The Official Beer of Boise Trails

10 Questions with Boise Trails: Brad Wilson


By: Kate Watson

For the “10 Questions” series, we’re interviewing local trail folks—trail users, community leaders, company owners—with the same 10 questions about everything from trails to gear to grub.

For this edition of 10 Questions with Boise Trails, we spoke with Brad Wilson, general manager of Bogus Basin Mountain Recreation Area. Brad has been in the trail business for over 30 years–meaning ski trails and mountain bike trails. He joined Bogus Basin three years ago after working at a variety of ski areas across the country, most recently Diamond Peak Ski Resort at Lake Tahoe.
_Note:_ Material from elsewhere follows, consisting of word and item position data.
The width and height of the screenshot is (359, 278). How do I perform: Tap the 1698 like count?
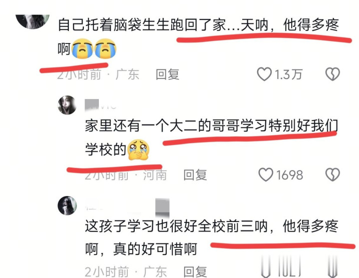point(290,175)
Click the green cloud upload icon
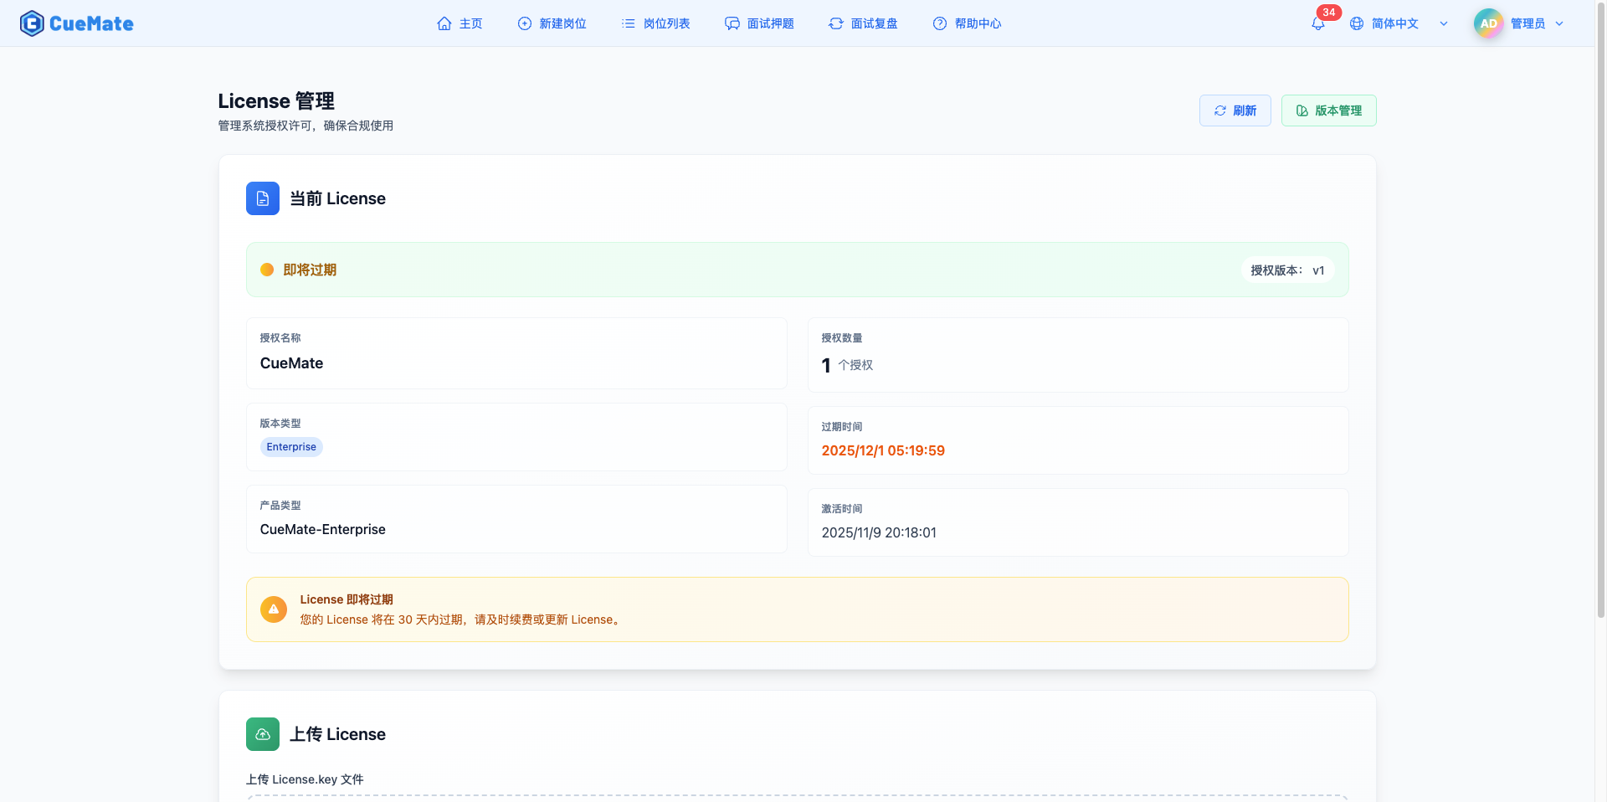 pos(263,734)
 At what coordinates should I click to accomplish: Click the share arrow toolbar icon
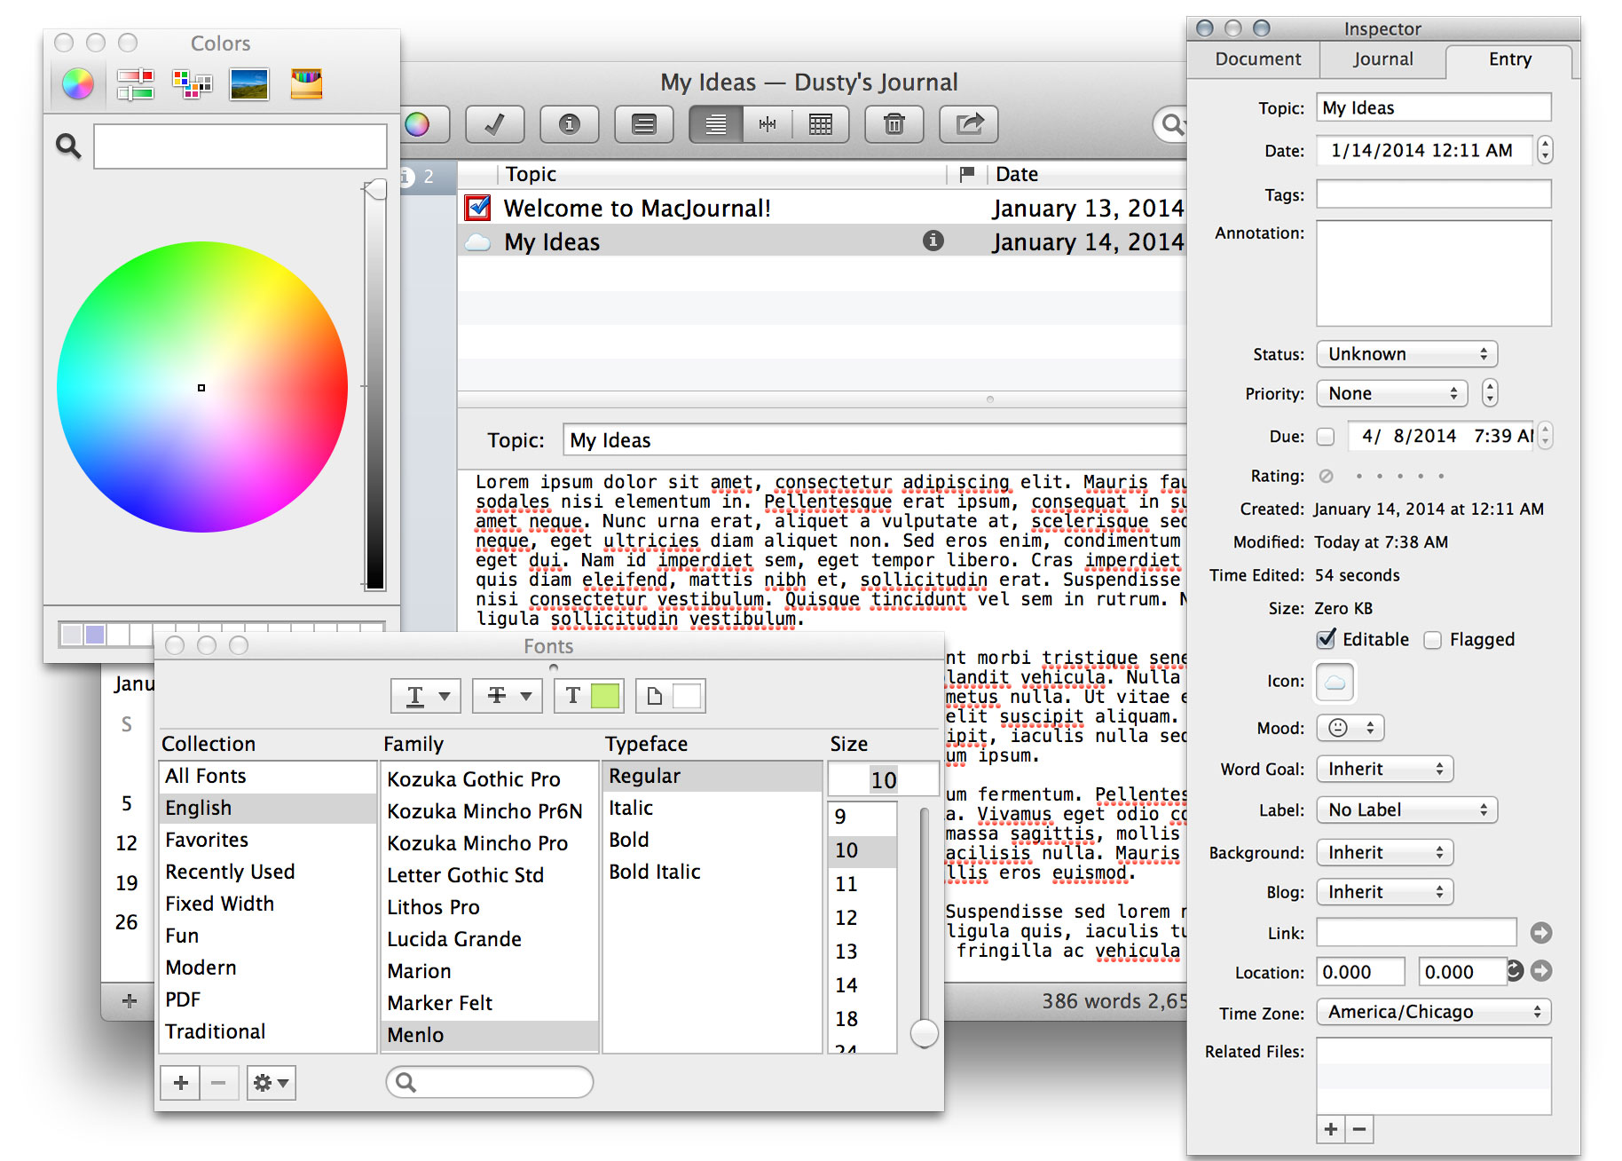click(x=969, y=124)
Prior to moving to Boise he’d only visited friends here once, and when he heard about the job opening he came again to ski Bogus the winter of 2014-2015. “It was a terrible winter, but I still came up to ski and I saw the mountain,” he said. “This community is something special and to have the opportunity to enhance an asset of the community is pretty dang cool.”

Q: Who are you/tell us a bit about yourself

A: I’m the general manager of Bogus Basin–it will be three years in November. I started mountain biking back in nearly the beginning of mountain biking in 1986 and I’ve lived in the mountains ever since. I’ve also worked at ski areas since 1986 (except for a seven-year hiatus on Catalina Island for experience in the hospitality industry). As I moved up the ladder, so to speak, I’ve travelled around to work at different ski areas, including Vermont, Utah and at Lake Tahoe. The first real work I did with mountain biking was in 1988 with ski areas for special events and now I’ve done everything from mountain bike festivals to races. Even on Catalina Island, I set up a Gran Fondo mountain bike event, and it’s still going. And while I worked at Brian Head Resort in Utah in the mid-1990s, we set up their whole mountain bike program. We had shuttles, built quite a few more trails and created a very robust program, which continues to flourish.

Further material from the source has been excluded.